Start of Block
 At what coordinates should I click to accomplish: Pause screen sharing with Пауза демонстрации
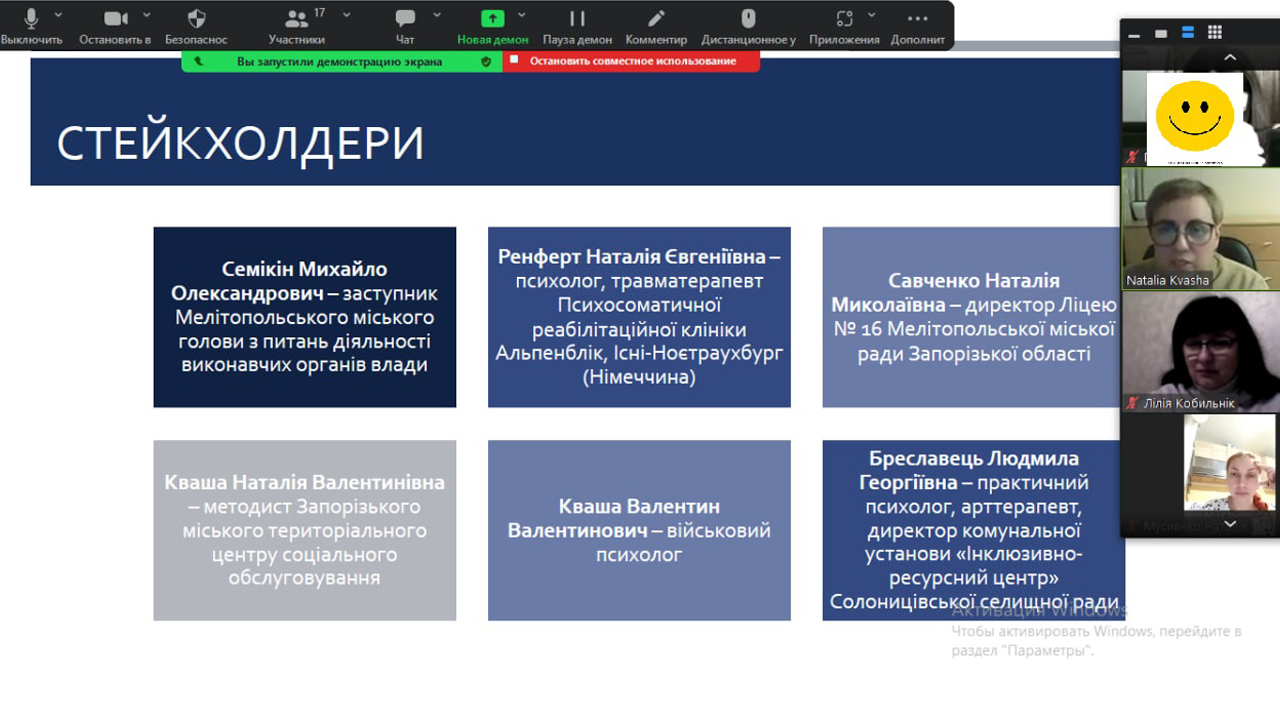tap(577, 24)
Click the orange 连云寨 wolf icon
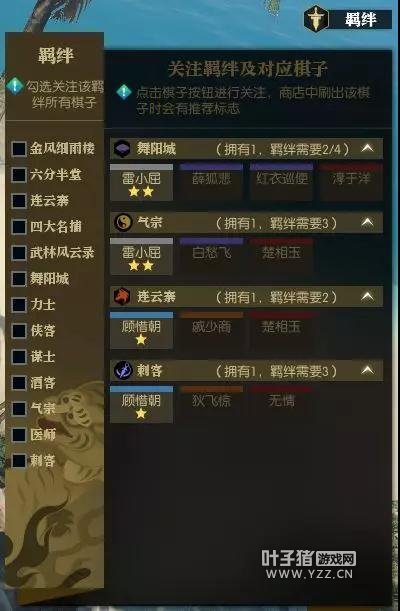The image size is (400, 611). (122, 296)
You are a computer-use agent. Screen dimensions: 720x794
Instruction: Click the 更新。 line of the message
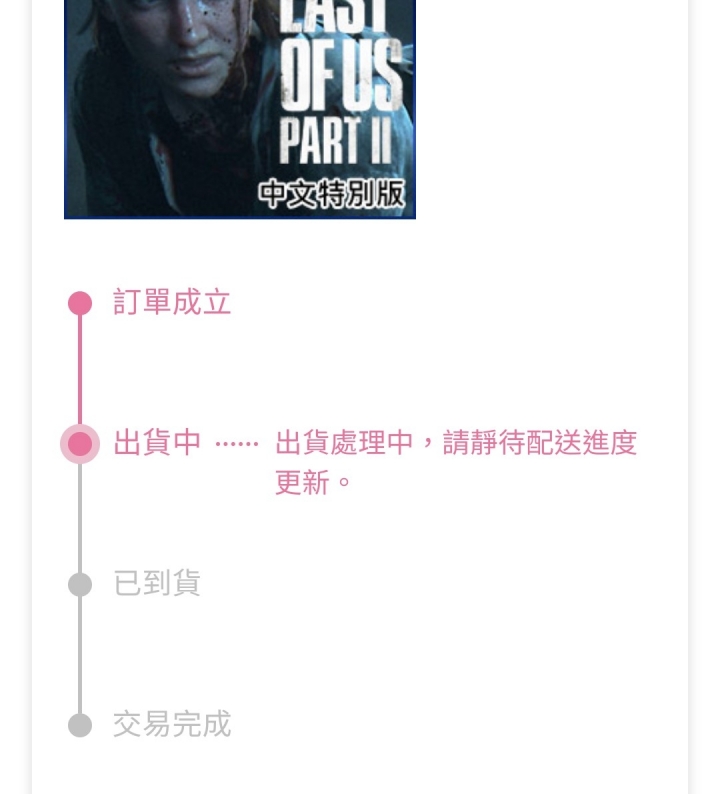(313, 482)
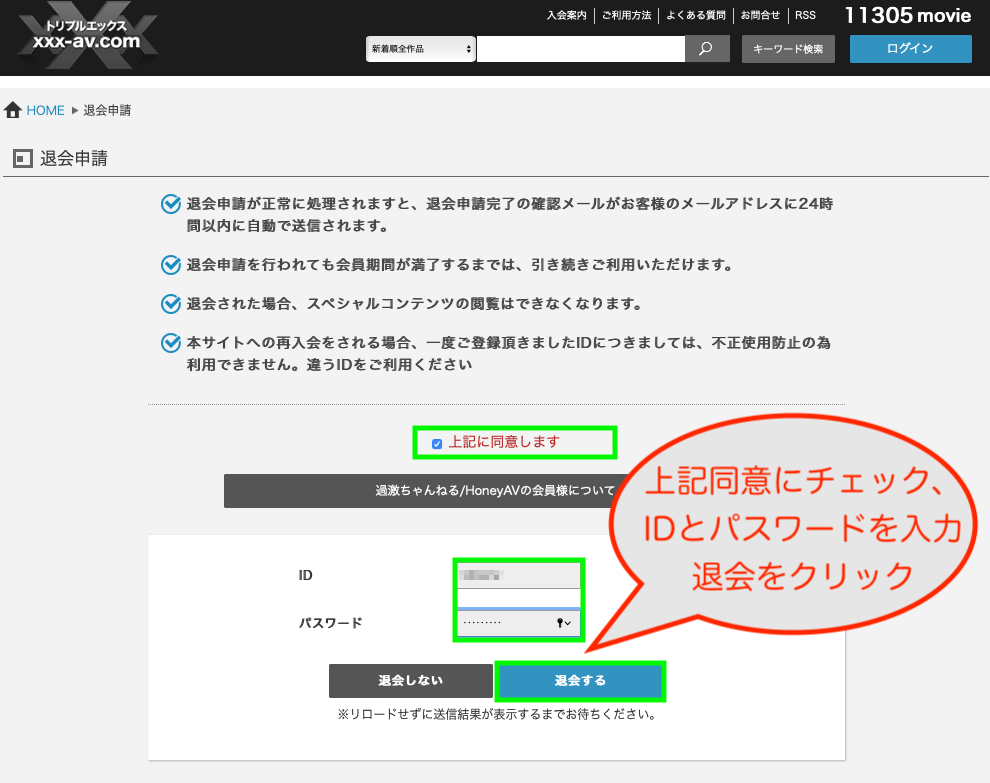This screenshot has height=783, width=990.
Task: Click the キーワード検索 button
Action: click(x=788, y=49)
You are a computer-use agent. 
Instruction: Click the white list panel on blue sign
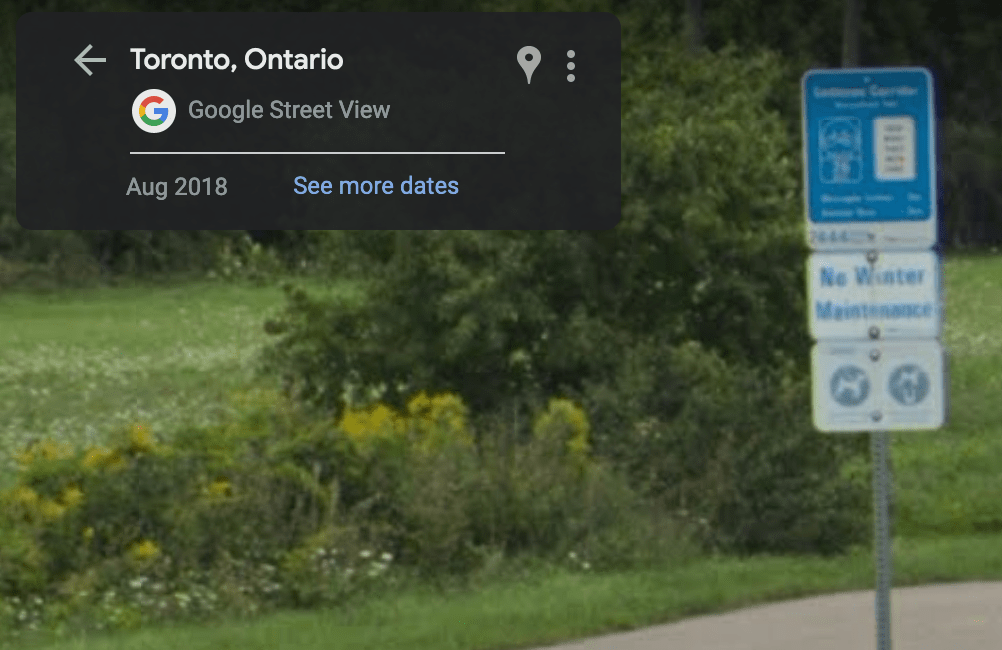click(894, 148)
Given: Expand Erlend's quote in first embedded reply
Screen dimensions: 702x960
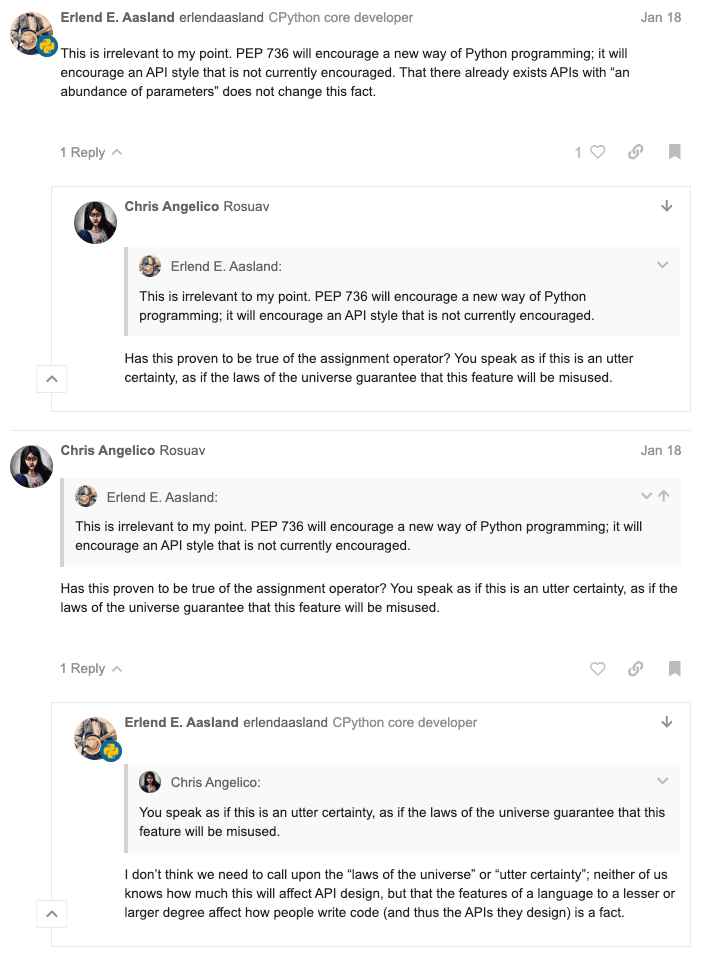Looking at the screenshot, I should [662, 265].
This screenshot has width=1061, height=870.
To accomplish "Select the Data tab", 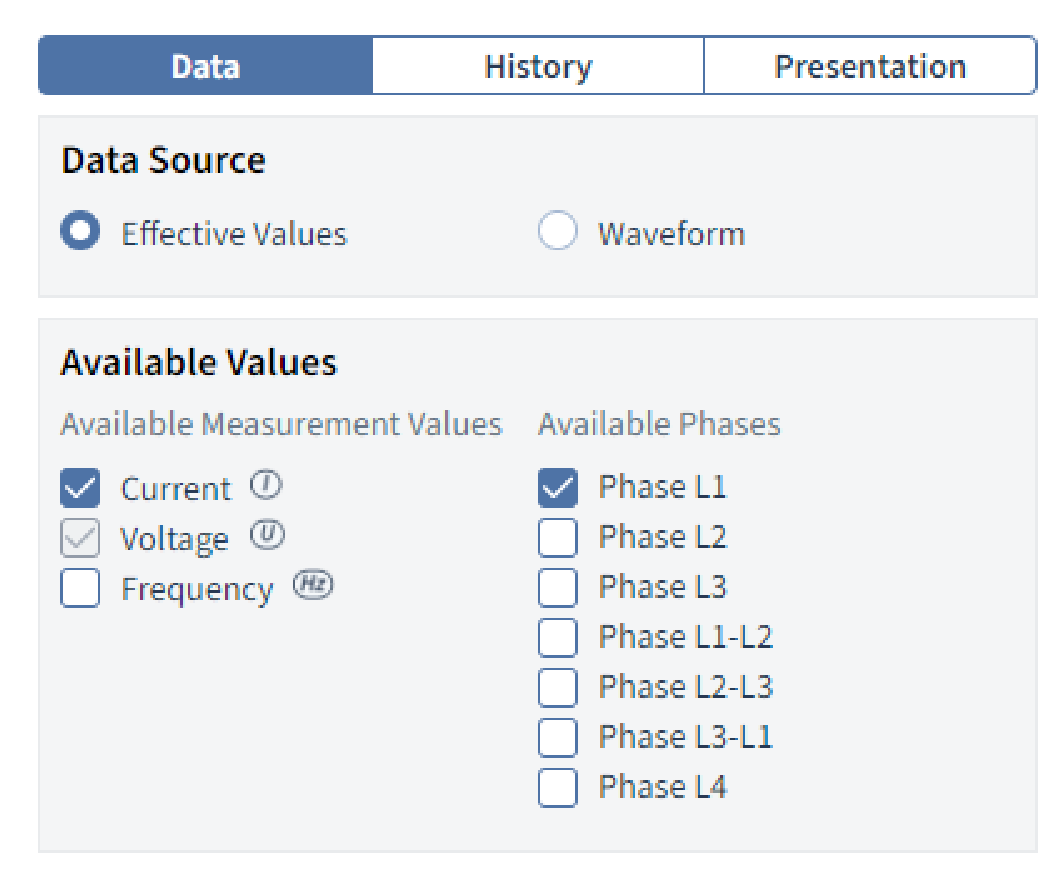I will point(205,66).
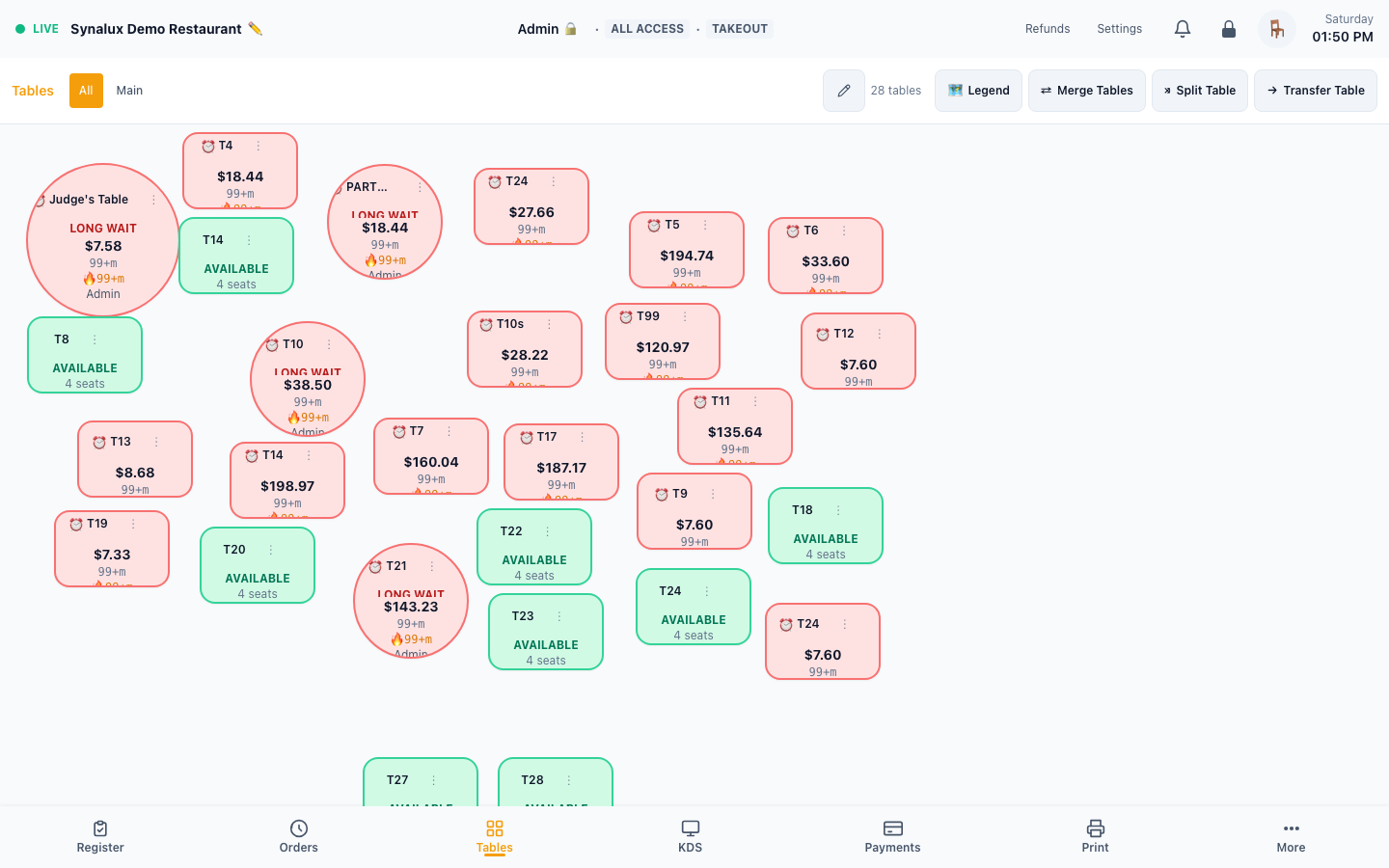Click the Transfer Table button

pyautogui.click(x=1316, y=91)
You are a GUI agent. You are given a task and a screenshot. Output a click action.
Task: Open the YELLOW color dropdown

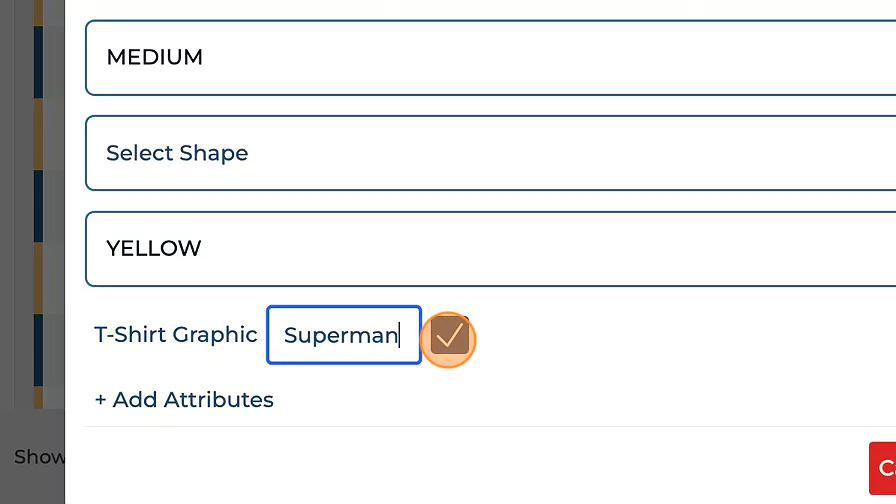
End of Block
Repeat exactly the lines from the start of the entries down to the line with "This screenshot has width=1061, height=870.", keeping both ends but none of the pictures.

• **Reply**:
 At what coordinates should I click to accomplish: Pause screen sharing with Пауза демонстрации
tap(577, 24)
Click the orange 连云寨 wolf icon
The image size is (400, 611). (122, 296)
You are a computer-use agent. Screen dimensions: 720x794
Instruction: Click the 更新。 line of the message
(313, 482)
This screenshot has height=783, width=990.
Task: Click the キーワード検索 button
Action: click(x=788, y=49)
You are a computer-use agent. 
Instruction: Click the white list panel on blue sign
click(894, 148)
Given: Expand Erlend's quote in first embedded reply
Screen dimensions: 702x960
Looking at the screenshot, I should [662, 265].
This screenshot has width=1061, height=870.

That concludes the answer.